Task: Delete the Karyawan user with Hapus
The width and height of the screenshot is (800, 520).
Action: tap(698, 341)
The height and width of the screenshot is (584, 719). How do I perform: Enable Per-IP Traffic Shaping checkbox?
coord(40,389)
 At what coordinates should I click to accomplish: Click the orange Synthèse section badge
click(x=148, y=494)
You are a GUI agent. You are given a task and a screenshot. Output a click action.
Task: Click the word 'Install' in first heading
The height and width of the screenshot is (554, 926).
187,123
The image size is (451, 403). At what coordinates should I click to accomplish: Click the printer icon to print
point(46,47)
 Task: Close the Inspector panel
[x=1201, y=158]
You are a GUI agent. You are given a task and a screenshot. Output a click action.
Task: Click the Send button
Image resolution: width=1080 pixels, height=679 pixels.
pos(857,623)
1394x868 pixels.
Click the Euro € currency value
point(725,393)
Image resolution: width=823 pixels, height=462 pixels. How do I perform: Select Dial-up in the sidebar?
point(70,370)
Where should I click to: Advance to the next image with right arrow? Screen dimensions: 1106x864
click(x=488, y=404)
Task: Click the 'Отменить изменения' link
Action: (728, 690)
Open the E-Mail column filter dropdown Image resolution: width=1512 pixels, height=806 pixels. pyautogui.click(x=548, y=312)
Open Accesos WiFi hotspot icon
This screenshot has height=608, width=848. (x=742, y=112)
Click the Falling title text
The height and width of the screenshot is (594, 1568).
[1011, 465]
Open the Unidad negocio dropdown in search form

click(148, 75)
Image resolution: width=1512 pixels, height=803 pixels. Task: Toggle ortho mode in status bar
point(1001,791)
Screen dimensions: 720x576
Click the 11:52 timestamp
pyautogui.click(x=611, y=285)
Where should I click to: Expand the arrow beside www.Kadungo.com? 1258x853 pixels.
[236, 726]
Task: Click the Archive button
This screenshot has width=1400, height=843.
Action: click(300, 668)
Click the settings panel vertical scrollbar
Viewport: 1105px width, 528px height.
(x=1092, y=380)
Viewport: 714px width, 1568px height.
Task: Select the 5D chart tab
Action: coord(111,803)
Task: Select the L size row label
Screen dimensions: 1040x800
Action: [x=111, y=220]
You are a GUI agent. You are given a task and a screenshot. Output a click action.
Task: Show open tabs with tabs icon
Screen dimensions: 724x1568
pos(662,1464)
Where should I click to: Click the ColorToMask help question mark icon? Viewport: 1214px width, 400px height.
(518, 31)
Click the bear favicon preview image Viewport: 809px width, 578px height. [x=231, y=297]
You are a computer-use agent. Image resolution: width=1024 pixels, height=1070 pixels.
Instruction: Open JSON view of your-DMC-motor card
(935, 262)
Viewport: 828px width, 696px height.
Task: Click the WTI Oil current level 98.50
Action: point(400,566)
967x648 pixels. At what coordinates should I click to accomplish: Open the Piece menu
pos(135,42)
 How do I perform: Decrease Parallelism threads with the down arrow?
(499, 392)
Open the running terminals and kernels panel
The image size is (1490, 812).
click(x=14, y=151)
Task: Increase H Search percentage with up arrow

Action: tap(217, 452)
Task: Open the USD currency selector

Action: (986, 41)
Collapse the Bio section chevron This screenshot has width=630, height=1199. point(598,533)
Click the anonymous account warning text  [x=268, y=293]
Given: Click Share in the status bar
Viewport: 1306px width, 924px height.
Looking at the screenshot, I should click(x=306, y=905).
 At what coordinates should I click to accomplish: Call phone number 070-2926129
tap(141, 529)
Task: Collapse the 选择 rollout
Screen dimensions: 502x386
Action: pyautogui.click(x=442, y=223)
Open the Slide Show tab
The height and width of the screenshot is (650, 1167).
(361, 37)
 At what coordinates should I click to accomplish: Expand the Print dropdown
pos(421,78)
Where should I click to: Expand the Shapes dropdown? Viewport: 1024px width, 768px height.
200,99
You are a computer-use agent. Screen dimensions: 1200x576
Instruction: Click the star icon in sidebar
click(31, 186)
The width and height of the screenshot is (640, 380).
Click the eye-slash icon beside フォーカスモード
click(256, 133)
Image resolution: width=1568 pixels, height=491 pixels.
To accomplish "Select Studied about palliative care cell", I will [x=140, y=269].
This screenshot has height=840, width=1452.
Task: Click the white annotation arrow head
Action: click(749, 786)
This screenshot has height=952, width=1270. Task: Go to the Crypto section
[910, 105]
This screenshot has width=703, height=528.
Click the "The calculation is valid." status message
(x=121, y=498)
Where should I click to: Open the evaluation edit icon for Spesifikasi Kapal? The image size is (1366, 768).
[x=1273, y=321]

· · · ·

● INSTRUCTIONS FOR THE TASK
Your response should consist solely of the lines from the one that holds "Viewport: 1306px width, 924px height." through the end of the listing above, reproduced exactly.

● ANSWER TO THE PROBLEM
Viewport: 1306px width, 924px height.
Looking at the screenshot, I should click(x=306, y=905).
 At what coordinates should I click to accomplish: Call phone number 070-2926129
tap(141, 529)
Task: Collapse the 选择 rollout
Screen dimensions: 502x386
Action: pyautogui.click(x=442, y=223)
Open the Slide Show tab
The height and width of the screenshot is (650, 1167).
(361, 37)
 At what coordinates should I click to accomplish: Expand the Print dropdown
pos(421,78)
Where should I click to: Expand the Shapes dropdown? Viewport: 1024px width, 768px height.
200,99
You are a computer-use agent. Screen dimensions: 1200x576
Instruction: Click the star icon in sidebar
click(31, 186)
The width and height of the screenshot is (640, 380).
Click the eye-slash icon beside フォーカスモード
click(256, 133)
Image resolution: width=1568 pixels, height=491 pixels.
To accomplish "Select Studied about palliative care cell", I will [x=140, y=269].
This screenshot has height=840, width=1452.
Task: Click the white annotation arrow head
Action: click(749, 786)
This screenshot has height=952, width=1270. Task: Go to the Crypto section
[910, 105]
This screenshot has width=703, height=528.
Click the "The calculation is valid." status message
(x=121, y=498)
Where should I click to: Open the evaluation edit icon for Spesifikasi Kapal? The image size is (1366, 768).
[x=1273, y=321]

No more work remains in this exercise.